本年6月、The New England Journal of Medicine誌にCELVAPANの第I/II相試験のデータが掲載されました。試験データは、同試験の安全性と免疫原性(機能的免疫応答の誘起)に関するエンドポイントが達成されたことを示すものでした。これは、世界で初めて臨床評価が実施された、細胞培養由来の鳥インフルエンザワクチンであるCELVAPANの試験結果に関する、初めての査読誌による発表となりました。

パンデミックインフルエンザについて

パンデミックとは、疾病の世界的流行を指します。新規のインフルエンザウイルスが出現した場合、ヒトはそれに対する免疫がほとんどまたは全くないため、ヒトからヒトへウイルスが容易に感染し、重篤な症状をもたらします。
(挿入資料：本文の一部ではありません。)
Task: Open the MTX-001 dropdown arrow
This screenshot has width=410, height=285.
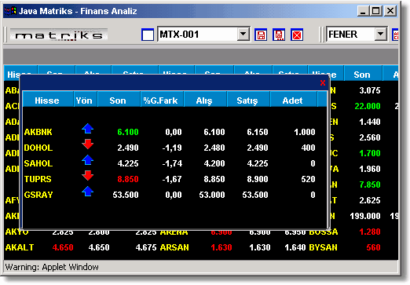Action: (243, 34)
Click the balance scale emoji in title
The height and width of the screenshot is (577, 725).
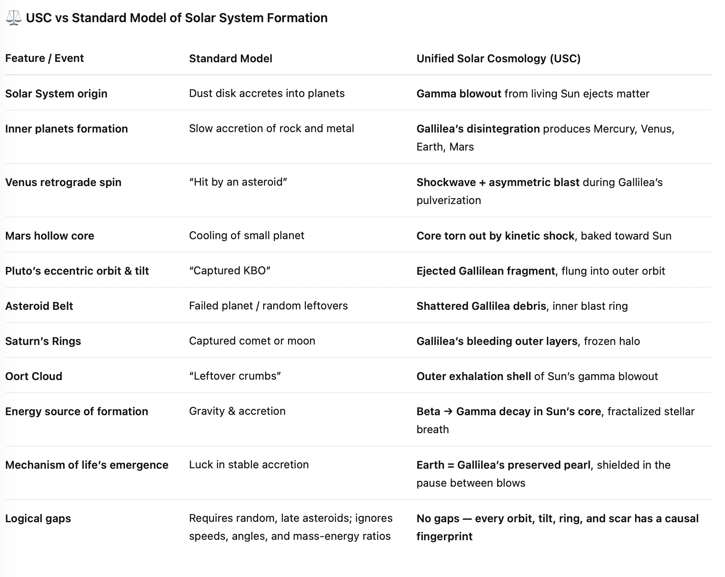[13, 18]
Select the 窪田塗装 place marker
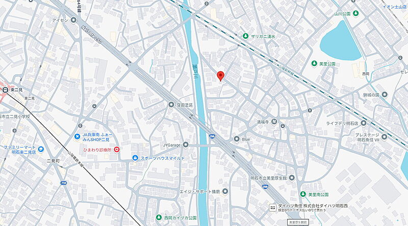The width and height of the screenshot is (408, 226). [171, 105]
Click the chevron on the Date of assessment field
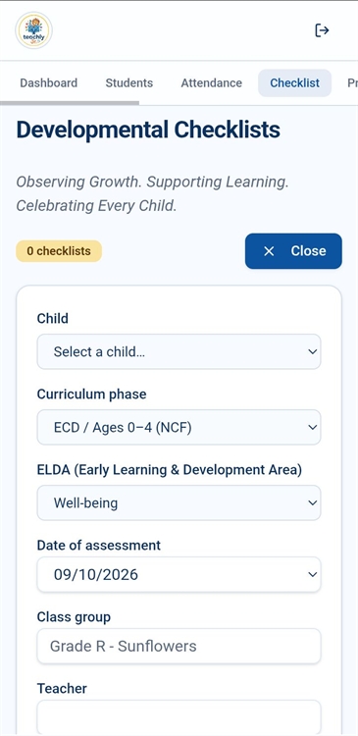 [313, 574]
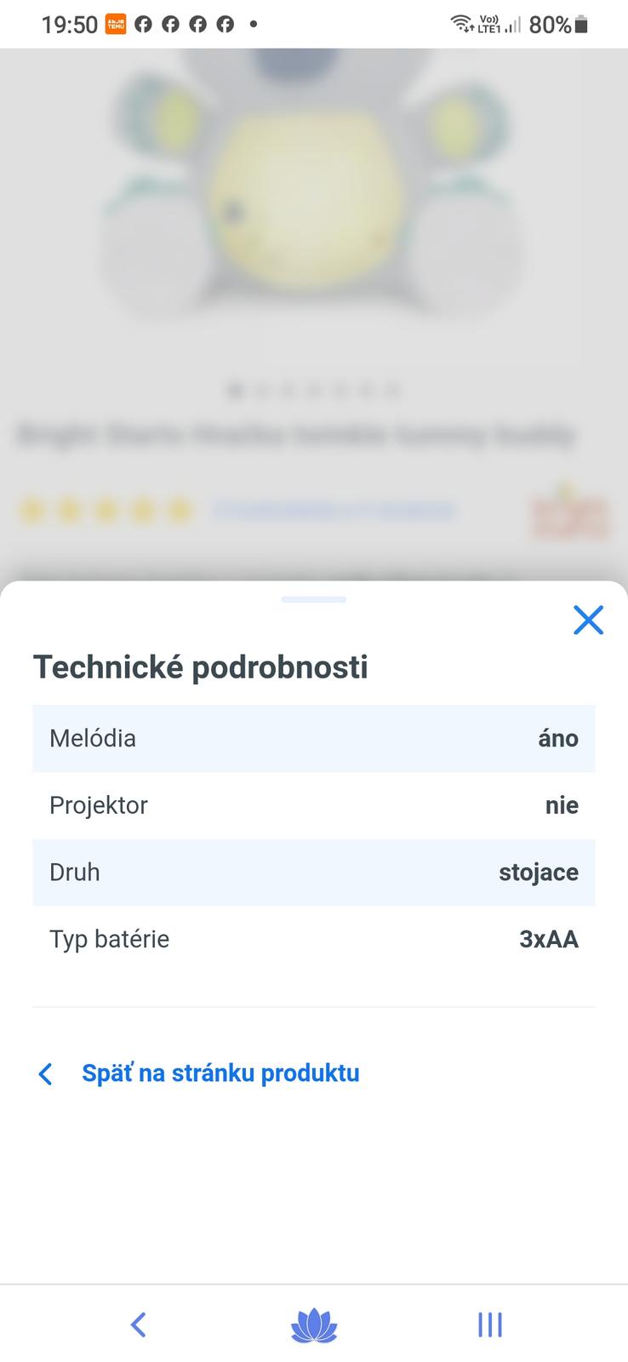628x1362 pixels.
Task: Open 'Späť na stránku produktu' link
Action: pos(220,1073)
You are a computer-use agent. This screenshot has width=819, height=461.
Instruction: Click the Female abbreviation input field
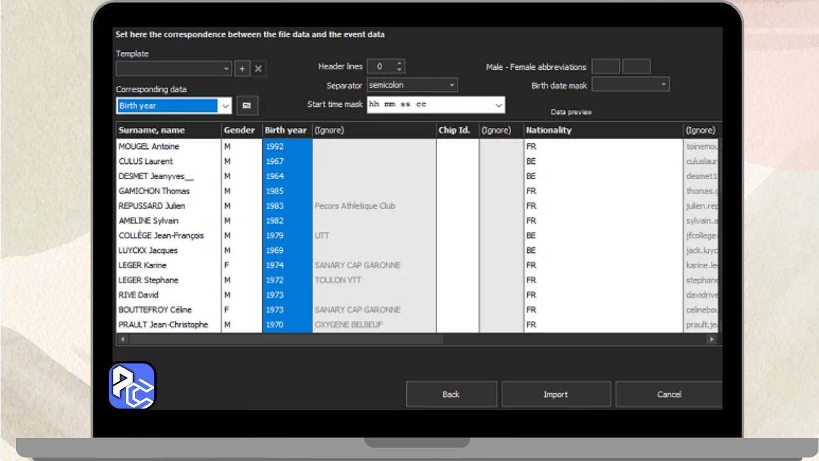(x=636, y=67)
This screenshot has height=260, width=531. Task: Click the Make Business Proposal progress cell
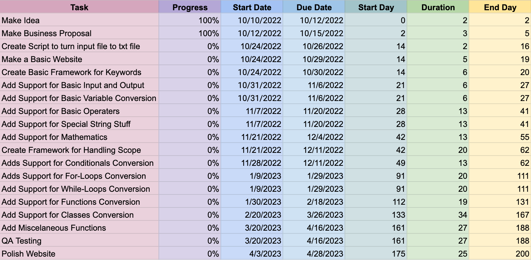point(190,33)
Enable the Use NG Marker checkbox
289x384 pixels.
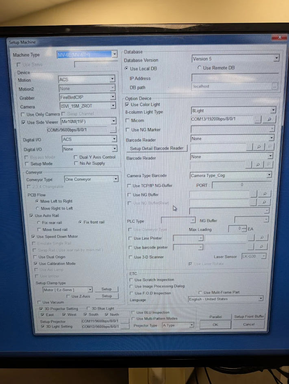coord(128,130)

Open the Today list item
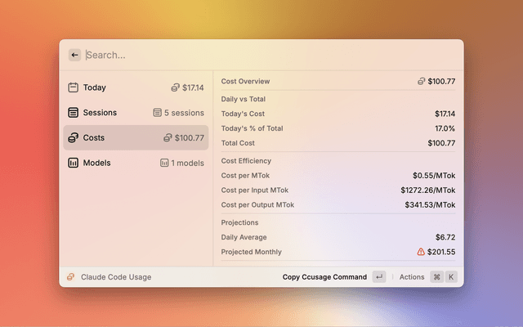point(136,87)
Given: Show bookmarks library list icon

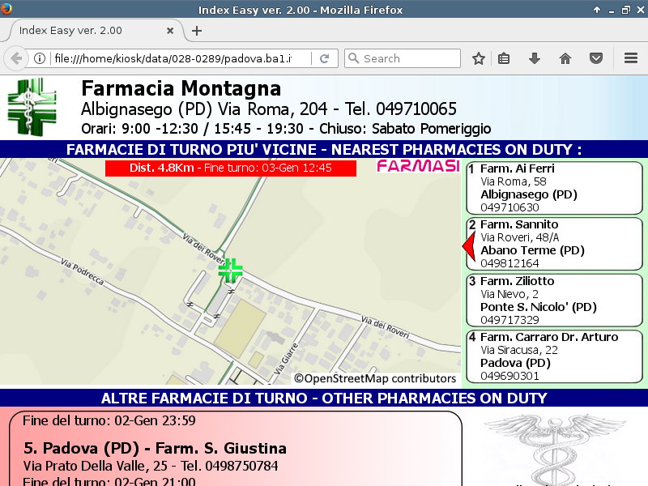Looking at the screenshot, I should tap(504, 58).
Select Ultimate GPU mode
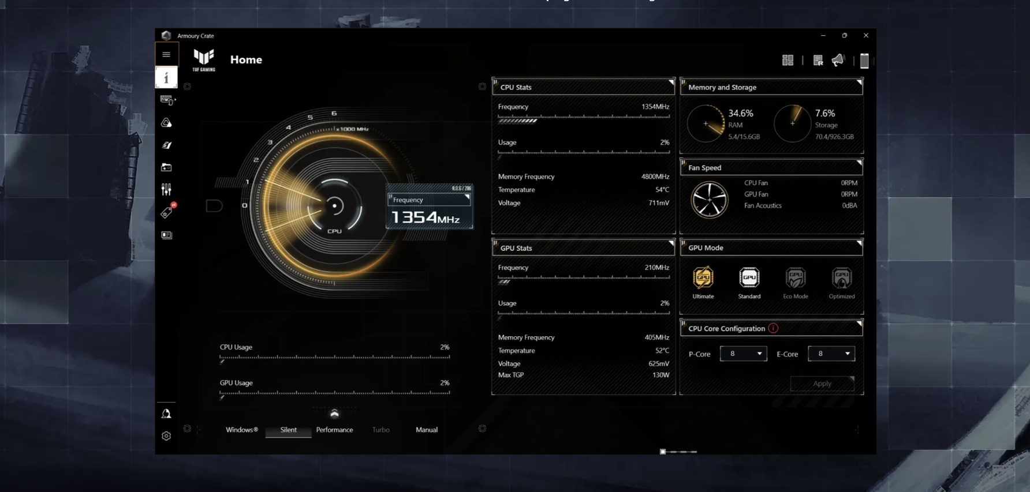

H5N1型鳥インフルエンザのヒトへの感染の大半は、感染した家禽(家畜のニワトリ、カモ、七面鳥など)または感染した鳥類の糞便で汚染された表面への接触によるものです。鳥インフルエンザへの感染は、侵攻性の臨床症状をともない、急速に悪化し、致死率も高くなります。

バクスターについて

バクスターヘルスケアコーポレーションは、バクスターインターナショナルインク(NYSE: BAX)の子会社です。バクスターインターナショナルインクは、血友病や免疫不全、がん、感染症、腎疾患、外傷などに対する医薬品・医療機器を開発および製造販売し、患者さんの救命や生命維持に貢献しています。多様性に富んだグローバルヘルスケア企業として、医薬品、医療機器、およびバイオテクノロジーの専門技術を活用し、世界の医療の向上に寄与する製品を創出します。

バクスター株式会社について

バクスター株式会社は、腎不全、血友病、輸液、麻酔、疼痛管理の領域に特化した世界的なヘルスケアカンパニー、米バクスターインターナショナルインクの日本法人です。医薬品、医療機器、バイオサイエンステクノロジーを中心とした医療サービスを患者さんや医療現場に提供し、医療に新たな価値を創造します。